Task directions ▸ Your answer should hold all lines of the entries that include the word "computer".

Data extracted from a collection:
· · ·

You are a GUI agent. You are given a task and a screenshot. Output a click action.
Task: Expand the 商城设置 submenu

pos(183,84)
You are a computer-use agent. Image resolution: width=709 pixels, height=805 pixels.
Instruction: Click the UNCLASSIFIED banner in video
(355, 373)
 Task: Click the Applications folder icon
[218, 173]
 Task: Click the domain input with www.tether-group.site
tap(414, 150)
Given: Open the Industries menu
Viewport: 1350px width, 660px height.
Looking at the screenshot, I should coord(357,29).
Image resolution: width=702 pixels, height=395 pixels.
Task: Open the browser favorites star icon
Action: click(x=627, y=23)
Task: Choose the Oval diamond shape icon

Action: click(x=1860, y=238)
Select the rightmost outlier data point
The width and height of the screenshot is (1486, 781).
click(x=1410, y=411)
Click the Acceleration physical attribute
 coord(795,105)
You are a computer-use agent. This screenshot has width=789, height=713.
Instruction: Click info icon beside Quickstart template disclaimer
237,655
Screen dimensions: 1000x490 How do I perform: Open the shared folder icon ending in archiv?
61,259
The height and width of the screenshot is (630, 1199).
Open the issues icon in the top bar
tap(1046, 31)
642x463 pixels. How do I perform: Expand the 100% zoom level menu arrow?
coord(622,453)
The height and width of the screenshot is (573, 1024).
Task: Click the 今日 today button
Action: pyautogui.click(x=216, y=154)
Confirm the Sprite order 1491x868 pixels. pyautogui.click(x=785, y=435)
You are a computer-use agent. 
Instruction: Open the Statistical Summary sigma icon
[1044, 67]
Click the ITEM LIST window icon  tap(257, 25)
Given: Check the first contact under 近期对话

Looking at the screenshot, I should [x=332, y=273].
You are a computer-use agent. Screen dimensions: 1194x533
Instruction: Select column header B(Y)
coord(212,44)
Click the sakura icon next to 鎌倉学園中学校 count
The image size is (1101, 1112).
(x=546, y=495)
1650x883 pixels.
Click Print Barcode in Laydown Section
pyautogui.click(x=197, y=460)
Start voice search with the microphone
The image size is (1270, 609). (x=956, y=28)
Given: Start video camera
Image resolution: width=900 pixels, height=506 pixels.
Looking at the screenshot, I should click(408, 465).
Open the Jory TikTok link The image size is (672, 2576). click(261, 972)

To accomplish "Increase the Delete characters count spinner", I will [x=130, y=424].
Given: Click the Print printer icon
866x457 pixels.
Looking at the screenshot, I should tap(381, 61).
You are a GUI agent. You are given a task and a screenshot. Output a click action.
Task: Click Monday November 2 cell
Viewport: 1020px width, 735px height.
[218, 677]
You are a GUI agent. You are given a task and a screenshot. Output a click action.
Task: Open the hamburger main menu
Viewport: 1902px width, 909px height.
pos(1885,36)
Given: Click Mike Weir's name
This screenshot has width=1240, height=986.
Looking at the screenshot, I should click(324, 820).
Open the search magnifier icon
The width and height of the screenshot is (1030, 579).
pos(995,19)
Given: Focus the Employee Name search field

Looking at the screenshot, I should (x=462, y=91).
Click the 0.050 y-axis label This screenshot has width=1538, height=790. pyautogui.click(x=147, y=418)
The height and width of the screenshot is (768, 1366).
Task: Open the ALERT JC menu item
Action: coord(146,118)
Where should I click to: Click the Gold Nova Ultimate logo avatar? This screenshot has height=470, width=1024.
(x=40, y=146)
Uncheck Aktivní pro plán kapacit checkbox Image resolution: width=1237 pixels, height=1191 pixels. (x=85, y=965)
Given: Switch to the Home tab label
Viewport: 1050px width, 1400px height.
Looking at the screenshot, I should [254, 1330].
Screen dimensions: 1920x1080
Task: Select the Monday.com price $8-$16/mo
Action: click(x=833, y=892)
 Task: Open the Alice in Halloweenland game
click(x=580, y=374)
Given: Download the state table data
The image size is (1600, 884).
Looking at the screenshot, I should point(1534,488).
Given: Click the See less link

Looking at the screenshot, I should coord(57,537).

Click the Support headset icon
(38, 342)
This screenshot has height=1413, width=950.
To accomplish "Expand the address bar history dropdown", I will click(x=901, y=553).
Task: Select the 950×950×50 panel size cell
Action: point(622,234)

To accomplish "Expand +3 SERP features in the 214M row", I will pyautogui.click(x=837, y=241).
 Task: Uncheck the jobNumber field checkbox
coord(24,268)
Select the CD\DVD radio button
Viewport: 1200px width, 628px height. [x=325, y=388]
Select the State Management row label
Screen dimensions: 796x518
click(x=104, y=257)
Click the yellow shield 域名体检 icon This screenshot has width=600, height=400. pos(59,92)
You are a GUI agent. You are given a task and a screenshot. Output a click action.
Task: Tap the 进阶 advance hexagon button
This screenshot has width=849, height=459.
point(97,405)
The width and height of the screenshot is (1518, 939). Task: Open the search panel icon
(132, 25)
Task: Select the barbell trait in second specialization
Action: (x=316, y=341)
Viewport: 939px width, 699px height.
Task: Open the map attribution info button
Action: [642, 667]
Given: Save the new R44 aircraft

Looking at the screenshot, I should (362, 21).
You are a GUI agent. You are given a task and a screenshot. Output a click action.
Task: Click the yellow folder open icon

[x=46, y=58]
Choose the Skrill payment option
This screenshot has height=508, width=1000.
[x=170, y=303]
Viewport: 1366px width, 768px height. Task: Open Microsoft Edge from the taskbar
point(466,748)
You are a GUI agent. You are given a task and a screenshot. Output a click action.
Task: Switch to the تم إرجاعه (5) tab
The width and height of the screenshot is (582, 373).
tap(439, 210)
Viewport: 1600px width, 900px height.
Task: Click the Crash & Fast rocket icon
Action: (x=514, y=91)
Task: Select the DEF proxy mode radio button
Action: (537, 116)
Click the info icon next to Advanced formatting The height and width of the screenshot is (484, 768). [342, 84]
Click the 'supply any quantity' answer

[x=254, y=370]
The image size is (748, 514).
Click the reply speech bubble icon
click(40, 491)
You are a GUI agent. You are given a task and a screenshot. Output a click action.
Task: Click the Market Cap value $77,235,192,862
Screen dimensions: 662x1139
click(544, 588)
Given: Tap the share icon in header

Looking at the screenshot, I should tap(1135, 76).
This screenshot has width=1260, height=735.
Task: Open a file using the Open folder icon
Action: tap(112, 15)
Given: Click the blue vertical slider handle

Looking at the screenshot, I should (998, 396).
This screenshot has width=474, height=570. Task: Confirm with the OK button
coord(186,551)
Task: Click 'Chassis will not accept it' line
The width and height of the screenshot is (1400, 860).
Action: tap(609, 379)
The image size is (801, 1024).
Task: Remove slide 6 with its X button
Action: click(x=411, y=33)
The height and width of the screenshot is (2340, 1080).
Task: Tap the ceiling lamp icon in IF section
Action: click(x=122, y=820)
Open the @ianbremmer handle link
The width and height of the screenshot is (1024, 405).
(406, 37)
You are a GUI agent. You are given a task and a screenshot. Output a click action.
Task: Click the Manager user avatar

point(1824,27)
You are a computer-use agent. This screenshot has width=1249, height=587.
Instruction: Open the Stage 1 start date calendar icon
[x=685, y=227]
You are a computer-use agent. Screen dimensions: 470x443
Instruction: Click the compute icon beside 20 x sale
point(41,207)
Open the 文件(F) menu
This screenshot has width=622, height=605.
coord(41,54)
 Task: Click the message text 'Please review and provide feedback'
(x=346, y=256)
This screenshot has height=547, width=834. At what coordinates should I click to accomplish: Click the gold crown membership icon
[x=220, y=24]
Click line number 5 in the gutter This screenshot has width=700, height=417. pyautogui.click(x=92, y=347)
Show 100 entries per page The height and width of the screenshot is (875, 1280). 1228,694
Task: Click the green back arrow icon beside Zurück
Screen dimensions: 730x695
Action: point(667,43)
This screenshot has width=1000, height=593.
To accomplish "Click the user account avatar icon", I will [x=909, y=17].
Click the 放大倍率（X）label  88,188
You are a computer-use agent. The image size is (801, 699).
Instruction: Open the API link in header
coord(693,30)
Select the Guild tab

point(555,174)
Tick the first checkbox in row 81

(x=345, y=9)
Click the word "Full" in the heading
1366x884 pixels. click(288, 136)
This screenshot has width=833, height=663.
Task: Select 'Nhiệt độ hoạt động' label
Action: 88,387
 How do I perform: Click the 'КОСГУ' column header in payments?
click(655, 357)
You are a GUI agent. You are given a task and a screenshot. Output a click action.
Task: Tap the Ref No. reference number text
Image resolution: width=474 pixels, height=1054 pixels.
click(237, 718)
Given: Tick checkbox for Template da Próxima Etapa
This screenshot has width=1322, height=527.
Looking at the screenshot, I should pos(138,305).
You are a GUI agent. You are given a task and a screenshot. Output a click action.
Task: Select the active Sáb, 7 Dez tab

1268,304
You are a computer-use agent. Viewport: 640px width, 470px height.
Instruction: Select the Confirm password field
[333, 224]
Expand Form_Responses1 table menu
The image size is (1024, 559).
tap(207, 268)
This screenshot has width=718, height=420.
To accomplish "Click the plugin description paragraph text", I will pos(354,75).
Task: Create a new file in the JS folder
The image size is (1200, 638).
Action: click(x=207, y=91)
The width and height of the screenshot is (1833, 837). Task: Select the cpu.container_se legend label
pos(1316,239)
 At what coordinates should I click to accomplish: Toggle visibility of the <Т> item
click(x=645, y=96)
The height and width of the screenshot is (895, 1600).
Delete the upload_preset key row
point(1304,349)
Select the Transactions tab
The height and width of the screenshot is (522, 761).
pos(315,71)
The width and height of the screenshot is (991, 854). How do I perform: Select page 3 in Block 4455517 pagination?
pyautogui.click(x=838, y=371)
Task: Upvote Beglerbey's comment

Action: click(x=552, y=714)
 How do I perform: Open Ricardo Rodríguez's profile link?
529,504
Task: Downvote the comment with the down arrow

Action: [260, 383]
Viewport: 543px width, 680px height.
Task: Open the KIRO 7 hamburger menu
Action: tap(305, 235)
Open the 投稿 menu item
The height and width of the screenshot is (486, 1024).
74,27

· · ·

Answer to this exercise ▸
You are a computer-use agent. Image resolution: width=709 pixels, height=805 pixels.
You are a computer-use agent. This screenshot has width=789, height=713.
You are a computer-use agent. 
You are a computer-use agent. Screen dimensions: 1194x533
You are a computer-use agent. This screenshot has width=1249, height=587.
You are a computer-use agent. Screen dimensions: 470x443
You are a computer-use agent. The image size is (801, 699).
You are a computer-use agent. Viewport: 640px width, 470px height.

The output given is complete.